MacArthur or MacMartha? Mixed support for MacArthur’s minimisation principle

Robert MacArthur is a name familiar to many undergraduate ecology students. MacArthur’s niche theory made important contributions to the theory of ecology by describing a model whereby in a community of species that competes for a resource, the total energy wastage will be minimised over time.

Despite the importance of this theory to community ecology, it has received very little testing in real world situations. Giulia Ghedini and colleagues from the Centre for Geometric Biology along with Michel Loreau from France have used the well described, and easily manipulated, marine invertebrate, model system to test this theory.

Giulia and colleagues were able to create communities that were of different ages or ‘successional stages’, by manipulating the timing of deployment of bare Perspex plates hung upside down within Brighton marina.

Following MacArthur’s minimisation principle the team predicted that older communities (later successional stage) would have less unutilised food resources, higher maintenance costs due to metabolism and mortality, but with an overall net reduction of energy wastage. 

A real world application of this theory is understanding how susceptible a community is to invasive species. In MacArthur’s framework, late-stage communities (usually more diverse) have very little unutilised food resources, making invasion by an additional species very difficult.  However, while there are many studies that find more speciose communities are more resistant to invasion, some studies show the opposite.  But what if diversity is, in some cases, a poor predictor of resource use? Then MacArthur’s framework may help to better predict which communities are more susceptible to invasion.

In order to test all the theory, the researchers collected the plates, that hosted the different aged communities and measured how much space they occupied on the plate, how much food (phytoplankton) they consumed, their metabolic rates (change in oxygen concentrations), and also recorded mortality by mapping individuals on each plate through time.  Finally, they recorded the biomass of each community.

So, do communities minimise the wastage of energy over time as MacArthur predicted? Giulia and colleagues found mixed support for MacArthur’s minimisation principle.  While energy lost to maintenance increased in communities as they got older (due to these older communities having higher metabolic costs and higher mortality), the amount of unutilised food (energy wastage due to inefficient harvesting of available food resources) varied with successional stage and depended on the amount of phytoplankton that was available to start with.
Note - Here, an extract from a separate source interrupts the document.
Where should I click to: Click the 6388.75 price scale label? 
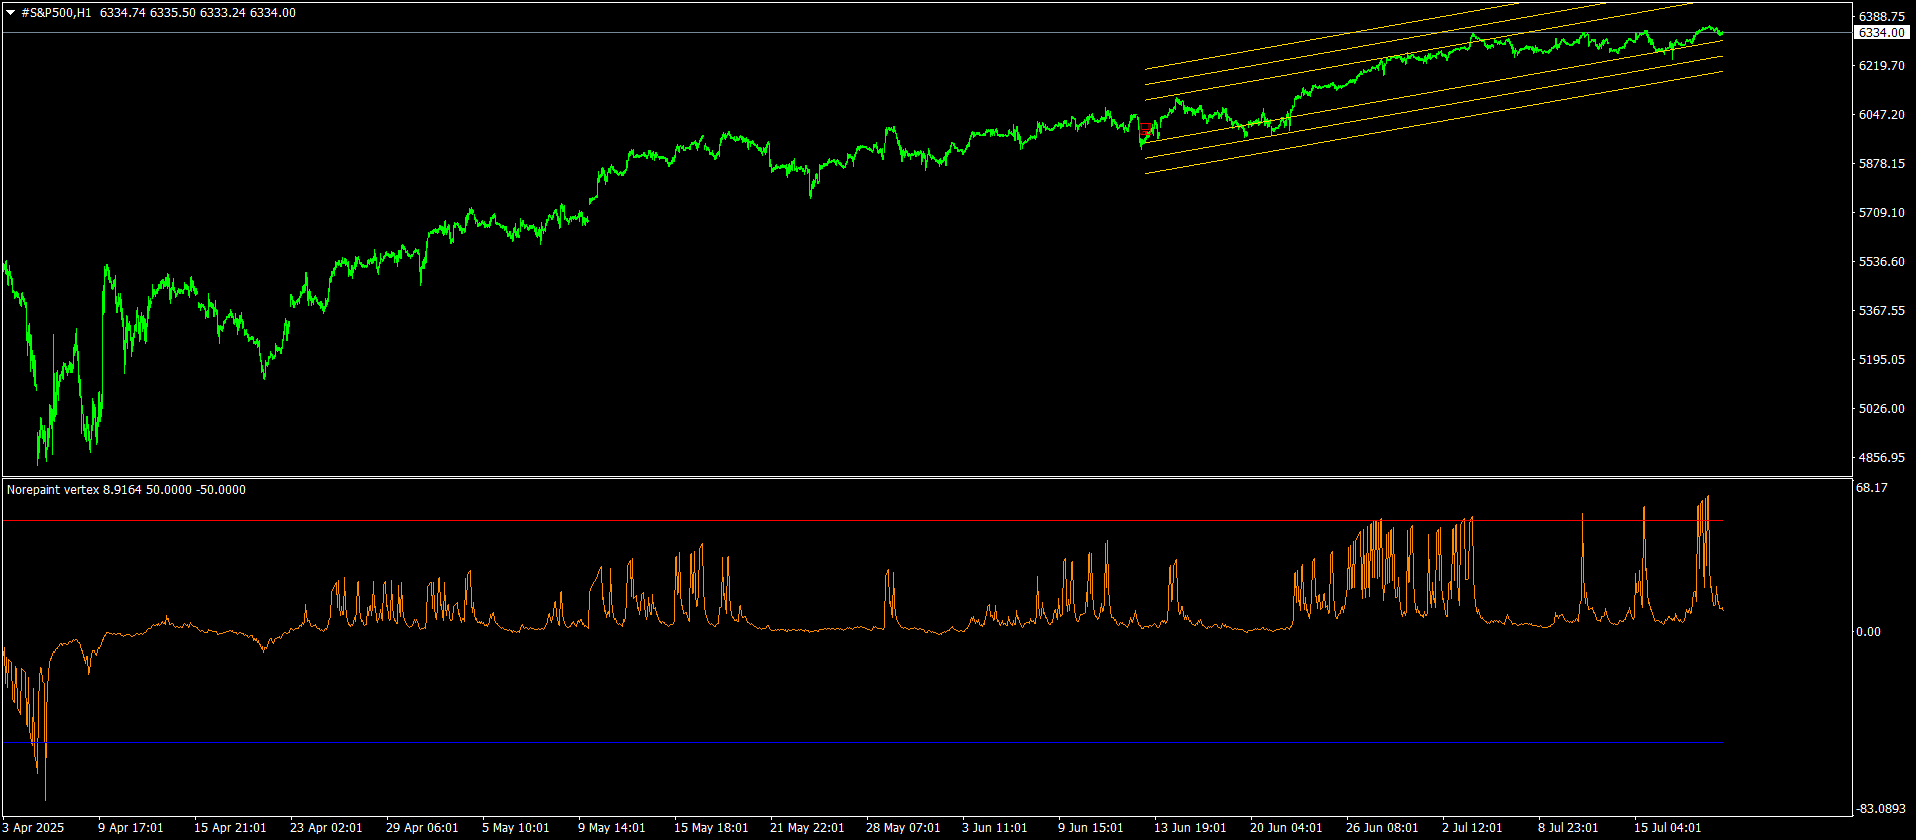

When food was abundant, the mid-stage communities were more effective at capturing this food, but when food concentrations were low, all communities performed poorly although there was some evidence to suggest that late-stage communities were slightly better at capturing resources.

The team proposes several reasons to explain why their results do not completely correspond to MacArthur’s principle of minimisation. 

First, MacArthur’s principle holds true but acts over longer time periods and what Giulia and colleagues were measuring was an intermediate step where efficiency in food utilisation fluctuates with changes to the numbers and types of different species.  

Second, the principle might not hold true if competition is not the strongest driver of energy use in the community. Instead, other interaction types such as facilitation might be more important. In this example the high densities of barnacles in the mid-stage communities may have facilitated feeding by other members of the community by mixing the flow of water. 

Finally, it seems that more diverse communities are not necessarily better at capturing resources – which might explain why diversity can be both positively and negatively correlated to species invasions. However, we need more information before we can confidently predict how ecosystem processes and biological invasions change as communities grow older and how they will respond to changing environments. 

This research was published in the journal Ecology Letters.

Unutilised food resources depended on both successional stage and food concentration (a) with mid-stage communities performing best at medium and high food concentrations. Energy lost to maintenance increases during succession as predicted by MacArthur (b) and the pattern in graph (c) suggests that unutilised resources (graph a) are driving overall energy wastage. Energy waste per unit mass declines in later successional stages but mid-stages have lower wastage than late stages particularly under high food concentrations (d).